Secondo Bernard Kouchner, ministro degli Esteri francese, Nicolas Sarkozy e Hugo Chavez sarebbero pronti a recarsi insieme alla frontiera tra Colombia e Venezuela per ottenere la liberazione di Ingrid Betancourt, nelle mani delle Farc da sei anni. Kouchner ha anche detto che la Francia potrebbe accogliere nei suoi territori caraibici i guerriglieri delle Farc rilasciati dal governo colombiano in cambio della liberazione di Betancourt.
Il presidente del Venezuela Chavez ha proposto la sua mediazione per giungere alla liberazione di ostaggi detenuti in Colombia, in seguito a una richiesta da parte del presidente francese Nicolas Sarkozy. In un colloquio con Sarkozy Chavez ha affermato che "sarebbe disposto ad andare insieme a lui prendere Ingrid" Betancourt, ostaggio dei guerriglieri delle Farc.

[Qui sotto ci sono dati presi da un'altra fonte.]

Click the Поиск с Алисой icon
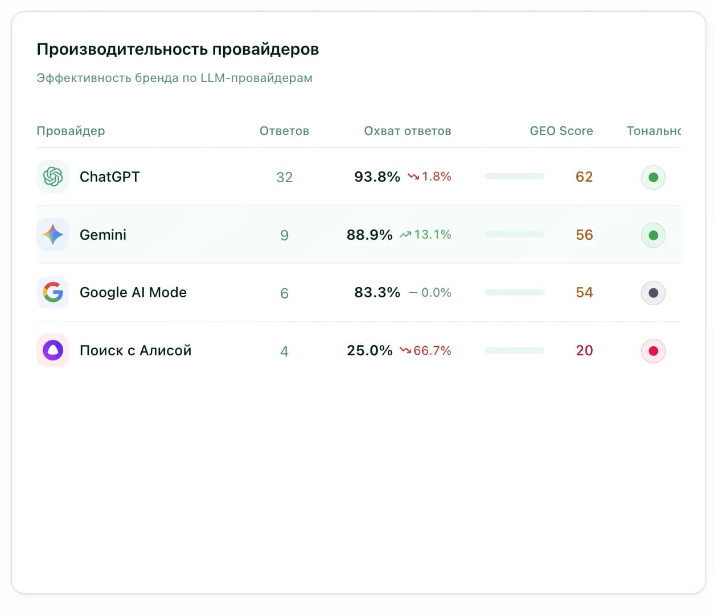Screen dimensions: 714x615 [52, 350]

In un messaggio alla nazione trasmesso in televisione ed alla radio, Chavez ha anche detto che nella sua conversazione telefonica con Sarkozy ha manifestato i suoi dubbi sulla possibilità che la missione francese ottenga l'esito sperato: le Farc dovrebbero infatti autorizzare la liberazione dell'ostaggio e fornire le coordinate per poterla localizzare, ha sottolineato. "Io - ha ribadito Chavez - sarei disposto ad andare con Sarkozy a cercare Ingrid e non solo Ingrid ma tutto un gruppo di ostaggi e riprendere questo tema dello scambio umanitario. Sto agli ordini, malgrado le minacce di portarci davanti alla Corte penale internazionale, sto agli ordini della speraza e della vita".

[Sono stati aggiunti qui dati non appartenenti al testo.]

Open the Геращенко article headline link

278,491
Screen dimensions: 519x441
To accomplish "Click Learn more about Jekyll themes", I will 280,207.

Martedì il presidente francese ha rivolto un appello al capo delle Farc (Forze armate rivoluzionarie della Colombia) Manuel Marulanda, affinché liberi immediatamente la Betancourt, prigioniera da oltre sei anni, "in pericolo di morte imminente". Da giovedì una missione umanitaria francese è presente in Colombia.
Sempre nello stesso intervento televisivo a reti unificate, Chavez ha rivolto un appello al collega colombiano Alvaro Uribe affinché si riprenda il cammino dell'accordo umanitario. "C'è bisogno di un certo numero di gesti da parte del governo colombiano e di quello degli Stati Uniti" che "ci permette di riprendere il cammino della liberazione e, perché no?, della pace in Colombia".
Il video dell'ex deputato Oscar Tulio Lizcano: evitate operazione militare
Intanto, un video-messaggio dell'ex deputato Oscar Tulio Lizcano, in mano delle Farc da quasi otto anni, è stato consegnato a Bogotà dalla senatrice colombiana Piedad Cordoba. Nel video di oltre sette minuti, Lizcano chiede al governo di Bogotà di non tentare una operazione militare per salvare gli ostaggi perché "non vogliamo che consegnino alle nostre famiglie le nostre ossa in sacchi neri". Lizcano chiede, fra l'altro, al presidente Uribe di riconsiderare il suo no alla smilitarizzazione (chiesta dalle Farc dei municipi di Florida e Pradera) e di non utilizzare la forza per cercare di liberare gli ostaggi. "Presidente cerchi di accettare il piu' presto possibile una soluzione umana", dice l'ostaggio a Uribe. L'ex parlamentare, infine, si rivolge al presidente Chavez a cui chiede di "fare l'impossibile" per ottenere la liberazione degli ostaggi.